Statement vom 06.11.2019

Erhard Grundl zur Anerkennung der NS-Opfergruppen

Anlässlich der Öffentlichen Anhörung im Ausschuss für Kultur und Medien zum Thema Anerkennung der NS-Opfergruppen der damals sogenannten "Asozialen" und "Berufsverbrecher" erklärt Erhard Grundl, Sprecher für Kulturpolitik:

Die Gutachterinnen und Gutachter der gestrigen öffentlichen Anhörung betonten die Bedeutung der Anerkennung der von den Nationalsozialisten als „Asoziale“ und „Berufsverbrecher“ Bezeichneten, um die Verfolgung und Ermordung in den Konzentrationslagern weiter aufzuklären und die Fortschreibung ihrer Diskriminierung auch nach 1945 sowie das Schweigen der Betroffenen zu beenden. Sie forderten, nun die erheblichen Forschungslücken in Bezug auf die Verfolgungsbehörden (Fürsorgeeinrichtungen, Arbeitsämter) und kommunalen Funktionsträger zu schließen.
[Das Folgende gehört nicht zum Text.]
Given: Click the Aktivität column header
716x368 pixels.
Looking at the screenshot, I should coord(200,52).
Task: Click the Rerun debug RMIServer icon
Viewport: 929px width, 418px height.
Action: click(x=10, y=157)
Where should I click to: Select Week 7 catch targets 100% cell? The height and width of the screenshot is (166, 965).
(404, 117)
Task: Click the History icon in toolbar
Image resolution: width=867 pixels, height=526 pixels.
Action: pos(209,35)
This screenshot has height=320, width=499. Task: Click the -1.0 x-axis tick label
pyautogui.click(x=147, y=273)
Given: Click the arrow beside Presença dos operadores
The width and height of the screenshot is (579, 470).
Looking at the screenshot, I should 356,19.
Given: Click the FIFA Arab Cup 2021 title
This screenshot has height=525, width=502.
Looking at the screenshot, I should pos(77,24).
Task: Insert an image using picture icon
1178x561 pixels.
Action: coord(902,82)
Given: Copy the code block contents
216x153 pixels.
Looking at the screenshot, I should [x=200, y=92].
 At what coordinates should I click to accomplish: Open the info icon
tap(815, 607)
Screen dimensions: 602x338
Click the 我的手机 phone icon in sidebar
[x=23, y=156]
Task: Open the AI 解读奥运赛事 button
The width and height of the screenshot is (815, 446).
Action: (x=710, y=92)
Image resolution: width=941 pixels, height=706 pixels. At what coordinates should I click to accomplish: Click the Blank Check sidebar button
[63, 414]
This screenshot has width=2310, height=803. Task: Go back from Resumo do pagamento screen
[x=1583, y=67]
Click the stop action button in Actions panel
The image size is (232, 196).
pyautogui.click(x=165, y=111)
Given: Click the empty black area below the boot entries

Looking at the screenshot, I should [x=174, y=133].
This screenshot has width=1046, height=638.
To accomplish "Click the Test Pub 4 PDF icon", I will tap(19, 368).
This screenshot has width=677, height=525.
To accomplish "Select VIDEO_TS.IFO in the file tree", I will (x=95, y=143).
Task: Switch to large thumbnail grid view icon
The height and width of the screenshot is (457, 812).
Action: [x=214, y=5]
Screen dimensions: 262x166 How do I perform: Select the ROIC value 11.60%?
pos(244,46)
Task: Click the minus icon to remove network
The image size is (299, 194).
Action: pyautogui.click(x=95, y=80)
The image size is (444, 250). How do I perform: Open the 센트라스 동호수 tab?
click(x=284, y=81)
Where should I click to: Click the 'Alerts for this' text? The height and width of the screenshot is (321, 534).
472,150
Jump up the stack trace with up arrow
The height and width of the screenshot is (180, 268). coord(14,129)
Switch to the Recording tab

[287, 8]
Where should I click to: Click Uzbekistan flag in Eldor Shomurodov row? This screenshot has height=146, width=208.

Außerdem sollten die Gedenkstätten personell und finanziell besser ausgestattet werden.

So sehr wir uns darüber freuen, dass die Anerkennung und Entschädigung der Opfergruppen nun greifbar wird, es bleibt ein Malus, dass die Koalitionsfraktionen nicht bereit waren, sich auf einen gemeinsamen interfraktionellen Antrag zu verständigen. Bereits seit April 2018 werben wir hierfür. Ein gemeinsamer Antrag von Bündnis 90/Die Grünen, CDU/CSU, SPD, FDP und der Linken wäre ein starkes Zeichen an die Opfer und ihre Hinterbliebenen gewesen und hätte unterstrichen, dass wir die Verantwortung aus der deutschen Geschichte gemeinsam tragen. In diesem Sinne werden wir uns weiter für ein interfraktionelles Vorgehen einsetzen.

Zur Anhörung lagen vier Anträge vor: von uns Grünen, von der FDP, von den Koalitionsfraktion und von der Linken. Sie alle greifen die  Forderung unseres Antrages auf: Nämlich die Anerkennung der sogenannten "Asoziale" und "Berufsverbrecher" als Opfer der Nationalsozialisten.